Por um bom tempo pensei em reencarnação, eu estou participando do
Centro Espírita. A minha visão sobre a fé e as crenças, mudou muito nos
últimos anos. Sou um homem que não deixa de agradecer a Deus um único
dia, tenho uma família perfeita e um pouco barulhenta. Afinal, quando Dona
Fani e a Valentina chegam para passar os finais de semana conosco, é uma
verdadeira festa.
Os médiuns do Centro Espírita me garantiram que não era uma
reencarnação, para um espírito voltar é muito complexo.
Angélica também não gostava da comparação, eu consigo
compreender a minha mulher. E com tempo parei com minhas suposições,
agora curto cada segundo com minha família. Uma família feliz que vai
aumentar em agosto, Angélica está grávida de novo e para minha alegria é
outra menina.
— Você está muito pensativo? — Angélica indagou, surpreendendo-
me na sala de estar.
— Eu estava pensando na Carolaine!
— Você sempre está pensando nela. — Ela sorriu, sentando-se ao
meu lado.
— Eu também penso em você, na Ágata… — acariciei a barriga da
minha mulher. — Você está bem?
— Com sono; — bocejou. — Podemos descansar agora que a
Carolaine…
— Mamãe… — Angélica sobressaltou, a nossa filha descia os
degraus da escada, segurando o seu ursinho. — Você prometeu que ficaria
comigo.
Angélica fez menção de se levantar, mas segurei no seu braço.
— Agora é a minha vez, pode se preparar para dormir; — beijo seus
lábios com carinho. — Não vou demorar, eu te amo.
— Eu também te amo.
Corri até às escadas, pegando a Carolaine no colo.
— É hora de dormir, mocinha.
Ela riu.
Levei Carolaine até o quarto, a coloquei na cama, certificando se ela
estava bem coberta. A noite está muito fria, não quero a minha menina
resfriada.
— É hora de dormir… — Reforço, ajeitando o seu ursinho no
traseiro.
— Papai, você acredita em anjos?
Beijei sua testa com carinho.
— É claro que acredito em anjos.
— Você já conheceu um?
Fiquei pensativo por alguns segundos, lembrando da felicidade que
conquistei, da família abençoada que iluminou a minha vida.
— Sim, eu conheci uma anja uma vez.
— É sério? E como ela era?
— Ela era linda e muito bondosa.
— Uau.
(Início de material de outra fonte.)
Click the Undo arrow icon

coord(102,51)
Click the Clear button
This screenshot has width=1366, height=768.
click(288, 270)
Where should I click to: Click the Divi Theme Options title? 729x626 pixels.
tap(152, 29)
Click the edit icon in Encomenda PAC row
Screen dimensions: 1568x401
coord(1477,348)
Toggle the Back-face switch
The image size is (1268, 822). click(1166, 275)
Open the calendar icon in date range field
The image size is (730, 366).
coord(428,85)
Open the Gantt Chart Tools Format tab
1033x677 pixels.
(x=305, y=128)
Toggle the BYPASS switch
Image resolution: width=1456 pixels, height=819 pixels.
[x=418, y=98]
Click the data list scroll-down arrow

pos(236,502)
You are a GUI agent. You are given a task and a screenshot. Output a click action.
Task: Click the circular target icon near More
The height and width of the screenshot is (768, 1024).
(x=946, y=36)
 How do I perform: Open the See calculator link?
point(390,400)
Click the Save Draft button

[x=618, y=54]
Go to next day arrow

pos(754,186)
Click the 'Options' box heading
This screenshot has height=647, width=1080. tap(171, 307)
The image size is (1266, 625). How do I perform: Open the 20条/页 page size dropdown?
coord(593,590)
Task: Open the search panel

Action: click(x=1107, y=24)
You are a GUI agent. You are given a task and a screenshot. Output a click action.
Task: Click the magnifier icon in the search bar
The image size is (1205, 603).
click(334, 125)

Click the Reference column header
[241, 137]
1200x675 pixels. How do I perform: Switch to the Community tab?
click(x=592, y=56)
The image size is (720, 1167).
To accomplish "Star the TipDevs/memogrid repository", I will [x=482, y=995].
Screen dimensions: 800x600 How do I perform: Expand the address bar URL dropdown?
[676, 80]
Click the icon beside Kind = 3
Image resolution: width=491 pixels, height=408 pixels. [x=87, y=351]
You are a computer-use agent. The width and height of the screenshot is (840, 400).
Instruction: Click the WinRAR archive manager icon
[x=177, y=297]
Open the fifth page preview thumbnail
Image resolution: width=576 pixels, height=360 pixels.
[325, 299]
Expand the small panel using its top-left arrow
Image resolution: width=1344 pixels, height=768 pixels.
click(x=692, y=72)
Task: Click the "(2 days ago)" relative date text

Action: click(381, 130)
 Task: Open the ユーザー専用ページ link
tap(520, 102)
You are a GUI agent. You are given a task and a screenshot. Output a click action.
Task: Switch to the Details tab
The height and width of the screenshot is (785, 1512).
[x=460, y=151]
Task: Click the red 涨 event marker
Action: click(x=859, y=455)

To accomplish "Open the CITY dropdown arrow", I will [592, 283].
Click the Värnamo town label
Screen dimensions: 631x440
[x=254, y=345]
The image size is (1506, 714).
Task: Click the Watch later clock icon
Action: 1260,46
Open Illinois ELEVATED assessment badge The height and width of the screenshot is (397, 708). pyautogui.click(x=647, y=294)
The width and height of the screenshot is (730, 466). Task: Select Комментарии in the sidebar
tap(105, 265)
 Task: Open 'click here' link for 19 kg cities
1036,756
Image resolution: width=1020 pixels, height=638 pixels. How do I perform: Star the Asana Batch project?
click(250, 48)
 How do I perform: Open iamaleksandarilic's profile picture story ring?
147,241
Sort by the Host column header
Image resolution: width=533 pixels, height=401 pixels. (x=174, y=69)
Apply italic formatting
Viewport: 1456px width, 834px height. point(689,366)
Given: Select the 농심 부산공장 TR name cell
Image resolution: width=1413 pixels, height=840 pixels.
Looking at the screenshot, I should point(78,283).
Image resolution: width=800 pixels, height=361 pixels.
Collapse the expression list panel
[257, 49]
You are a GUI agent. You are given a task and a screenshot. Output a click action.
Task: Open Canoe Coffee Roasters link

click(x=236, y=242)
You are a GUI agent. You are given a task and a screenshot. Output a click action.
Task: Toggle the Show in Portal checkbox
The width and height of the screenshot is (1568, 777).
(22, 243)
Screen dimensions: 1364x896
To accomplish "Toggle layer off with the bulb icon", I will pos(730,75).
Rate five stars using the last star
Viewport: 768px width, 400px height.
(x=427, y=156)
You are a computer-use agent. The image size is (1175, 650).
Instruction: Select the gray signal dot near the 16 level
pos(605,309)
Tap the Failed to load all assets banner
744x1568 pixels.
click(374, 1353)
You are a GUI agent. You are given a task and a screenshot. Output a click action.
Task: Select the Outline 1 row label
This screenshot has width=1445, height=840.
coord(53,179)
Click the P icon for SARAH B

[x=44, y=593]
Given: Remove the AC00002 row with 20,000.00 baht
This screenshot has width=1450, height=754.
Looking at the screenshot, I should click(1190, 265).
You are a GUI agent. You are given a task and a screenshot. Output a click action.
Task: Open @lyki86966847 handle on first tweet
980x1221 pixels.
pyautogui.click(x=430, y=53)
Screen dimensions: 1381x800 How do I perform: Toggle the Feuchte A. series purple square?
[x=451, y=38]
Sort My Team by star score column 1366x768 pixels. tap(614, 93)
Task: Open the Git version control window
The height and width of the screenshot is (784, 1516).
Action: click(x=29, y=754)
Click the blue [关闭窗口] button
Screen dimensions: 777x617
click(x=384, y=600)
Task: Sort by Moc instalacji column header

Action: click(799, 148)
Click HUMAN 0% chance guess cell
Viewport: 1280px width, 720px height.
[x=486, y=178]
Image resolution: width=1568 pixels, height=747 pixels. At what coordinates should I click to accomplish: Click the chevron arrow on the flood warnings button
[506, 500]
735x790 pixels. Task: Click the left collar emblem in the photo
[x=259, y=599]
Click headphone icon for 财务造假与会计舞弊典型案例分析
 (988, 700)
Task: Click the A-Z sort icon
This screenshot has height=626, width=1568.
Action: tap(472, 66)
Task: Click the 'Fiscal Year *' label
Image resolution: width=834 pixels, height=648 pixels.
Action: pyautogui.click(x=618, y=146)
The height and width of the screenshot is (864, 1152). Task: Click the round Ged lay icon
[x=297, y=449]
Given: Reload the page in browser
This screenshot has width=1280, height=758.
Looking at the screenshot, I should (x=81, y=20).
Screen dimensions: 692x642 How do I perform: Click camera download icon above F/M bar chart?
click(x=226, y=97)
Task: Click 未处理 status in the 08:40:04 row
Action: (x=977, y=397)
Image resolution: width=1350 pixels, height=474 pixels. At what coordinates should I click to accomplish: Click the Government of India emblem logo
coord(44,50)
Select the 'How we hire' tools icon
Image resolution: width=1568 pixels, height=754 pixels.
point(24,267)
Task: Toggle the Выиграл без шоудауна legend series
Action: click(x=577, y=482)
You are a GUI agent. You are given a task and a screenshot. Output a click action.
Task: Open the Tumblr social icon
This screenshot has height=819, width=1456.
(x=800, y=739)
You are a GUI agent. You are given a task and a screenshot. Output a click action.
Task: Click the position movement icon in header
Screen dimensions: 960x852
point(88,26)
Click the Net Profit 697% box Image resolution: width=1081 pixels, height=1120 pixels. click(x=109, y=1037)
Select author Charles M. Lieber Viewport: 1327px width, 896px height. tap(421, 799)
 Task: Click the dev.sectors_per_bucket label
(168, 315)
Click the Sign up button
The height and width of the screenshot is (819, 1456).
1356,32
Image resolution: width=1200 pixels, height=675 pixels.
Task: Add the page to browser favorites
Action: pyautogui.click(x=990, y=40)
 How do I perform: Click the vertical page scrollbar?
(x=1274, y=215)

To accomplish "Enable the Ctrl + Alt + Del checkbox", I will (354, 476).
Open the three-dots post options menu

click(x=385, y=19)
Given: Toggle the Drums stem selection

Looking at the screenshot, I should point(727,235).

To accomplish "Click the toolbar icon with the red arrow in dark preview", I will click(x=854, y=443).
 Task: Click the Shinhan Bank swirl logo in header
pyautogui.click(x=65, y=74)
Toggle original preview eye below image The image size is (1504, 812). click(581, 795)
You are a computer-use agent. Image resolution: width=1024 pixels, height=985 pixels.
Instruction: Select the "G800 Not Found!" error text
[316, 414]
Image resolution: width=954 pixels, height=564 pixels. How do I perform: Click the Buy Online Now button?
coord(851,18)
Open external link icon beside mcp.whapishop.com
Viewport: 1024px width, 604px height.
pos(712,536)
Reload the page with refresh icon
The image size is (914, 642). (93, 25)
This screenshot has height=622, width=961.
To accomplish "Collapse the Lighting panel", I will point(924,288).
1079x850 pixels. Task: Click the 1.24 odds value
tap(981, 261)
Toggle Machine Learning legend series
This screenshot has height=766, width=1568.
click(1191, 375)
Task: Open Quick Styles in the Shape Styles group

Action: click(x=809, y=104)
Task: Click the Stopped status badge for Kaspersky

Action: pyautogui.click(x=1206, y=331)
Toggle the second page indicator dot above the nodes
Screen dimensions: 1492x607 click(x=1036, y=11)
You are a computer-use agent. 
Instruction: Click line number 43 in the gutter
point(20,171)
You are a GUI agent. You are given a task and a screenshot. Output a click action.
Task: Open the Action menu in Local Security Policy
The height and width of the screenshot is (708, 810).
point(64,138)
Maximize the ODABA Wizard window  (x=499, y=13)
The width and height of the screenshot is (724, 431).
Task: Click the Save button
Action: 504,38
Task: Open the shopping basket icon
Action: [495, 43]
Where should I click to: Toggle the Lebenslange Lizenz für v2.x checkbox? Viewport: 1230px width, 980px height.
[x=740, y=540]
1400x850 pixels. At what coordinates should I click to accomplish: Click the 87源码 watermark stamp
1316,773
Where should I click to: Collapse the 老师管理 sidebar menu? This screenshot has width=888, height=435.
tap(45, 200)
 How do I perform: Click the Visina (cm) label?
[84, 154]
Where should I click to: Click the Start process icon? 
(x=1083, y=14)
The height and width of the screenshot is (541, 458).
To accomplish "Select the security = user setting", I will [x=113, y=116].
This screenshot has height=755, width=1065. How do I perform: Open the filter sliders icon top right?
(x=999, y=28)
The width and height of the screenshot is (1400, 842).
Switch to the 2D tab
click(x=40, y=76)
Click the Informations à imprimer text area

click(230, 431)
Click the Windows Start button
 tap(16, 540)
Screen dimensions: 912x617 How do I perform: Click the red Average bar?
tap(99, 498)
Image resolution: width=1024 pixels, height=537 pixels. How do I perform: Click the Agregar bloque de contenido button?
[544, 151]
Ela tinha asas? — seus olhinhos verdes cintilavam.
— Sim, ela tinha asas lindas, os cabelos cacheados e macios, iguais às
nuvens de algodão.
— O Papai do céu ouviu as suas orações e enviou ela para te ajudar.
Um nó formou-se na minha garganta.
— Realmente… Ela me salvou, dissipou a minha angústia e a dor.
Tornou a minha vida mais completa.
— E agora você tem a mamãe, eu e a Ágata.
Voltei a beijar seu rostinho lindo.
— Chega de conversa, durma. Eu vou ficar aqui até você dormir.
— Você promete?
— Prometo, meu amor.
Eu sempre vou estar presente na sua vida, na vida da minha família. A
razão dos meus dias mais felizes são vocês!